» Parts of the exercise:
**1)** According to the passage on labor market matching efficiency, how many labor market segments does the new dataset on labor market tightness cover?
**2)** Rescale the rows starting at the row that contains "You are a computer-use agent. This" and ending at the last row. Reproduce only those rows, requests included, and multiply every click coordinate in the answers by 0.45, rounding to whole numbers with halves rounded up.

» Source document:
------------------------------------

The second contribution of this paper is to use matched CPS micro data on unemployment-employment transitions over four decades to estimate a model of job finding probability and to empirically relate aggregate matching efficiency to composition and dispersion. In addition, because the effect of misallocation on matching efficiency is a function of dispersion in labor market conditions across segments, it is crucial to observe segments at a high level of disaggregation in order to correctly assess the extent of dispersion. We thus separately consider shorter datasets that allow us to probe dispersion across more refined labor market segments. In particular, we present a new dataset on labor market tightness by occupation and geographic location covering a total of 564 segments, a 55-fold improvement over publicly available data such as the Job Openings and Labor Turnover Survey (JOLTS). Further, because 564 segments may still be well below the true number of segments in the US, we propose a method using UK data to scale up our measure of dispersion over 564 segments to a more realistic number of labor market segments.

------------------------------------

» Material to process:
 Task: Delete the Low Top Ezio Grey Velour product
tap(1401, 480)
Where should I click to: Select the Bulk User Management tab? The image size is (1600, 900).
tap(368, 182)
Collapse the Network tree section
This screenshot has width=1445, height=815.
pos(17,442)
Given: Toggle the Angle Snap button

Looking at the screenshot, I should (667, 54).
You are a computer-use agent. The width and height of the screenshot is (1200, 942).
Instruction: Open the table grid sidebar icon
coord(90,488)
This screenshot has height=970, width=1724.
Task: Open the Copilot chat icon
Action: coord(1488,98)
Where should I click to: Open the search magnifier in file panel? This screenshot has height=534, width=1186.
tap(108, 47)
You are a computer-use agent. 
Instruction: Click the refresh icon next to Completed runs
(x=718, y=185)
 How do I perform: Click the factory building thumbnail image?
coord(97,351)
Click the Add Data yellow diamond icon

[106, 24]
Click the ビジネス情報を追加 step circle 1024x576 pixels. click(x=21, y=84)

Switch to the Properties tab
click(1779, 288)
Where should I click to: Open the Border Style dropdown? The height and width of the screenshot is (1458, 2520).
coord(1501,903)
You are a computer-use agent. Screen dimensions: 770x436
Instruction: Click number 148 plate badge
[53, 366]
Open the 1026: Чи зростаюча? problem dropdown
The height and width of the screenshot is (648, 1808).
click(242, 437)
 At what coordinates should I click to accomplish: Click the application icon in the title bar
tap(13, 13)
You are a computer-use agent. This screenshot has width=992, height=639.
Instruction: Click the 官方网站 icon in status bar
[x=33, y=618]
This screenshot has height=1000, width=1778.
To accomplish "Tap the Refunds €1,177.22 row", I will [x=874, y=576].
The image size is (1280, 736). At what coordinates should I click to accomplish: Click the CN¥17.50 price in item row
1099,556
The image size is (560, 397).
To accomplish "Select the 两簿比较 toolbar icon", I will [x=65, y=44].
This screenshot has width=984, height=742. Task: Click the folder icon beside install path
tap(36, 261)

------------------------------------

» Outputs:
**1)** It covers 564 segments, defined by occupation and geographic location.

**2)**
You are a computer-use agent. This screenshot has width=992, height=639.
Instruction: Click the 官方网站 icon in status bar
[x=15, y=278]
This screenshot has height=1000, width=1778.
To accomplish "Tap the Refunds €1,177.22 row", I will [x=393, y=259].
The image size is (1280, 736). At what coordinates should I click to accomplish: Click the CN¥17.50 price in item row
495,250
The image size is (560, 397).
To accomplish "Select the 两簿比较 toolbar icon", I will [x=29, y=20].
This screenshot has width=984, height=742. Task: Click the folder icon beside install path
tap(16, 117)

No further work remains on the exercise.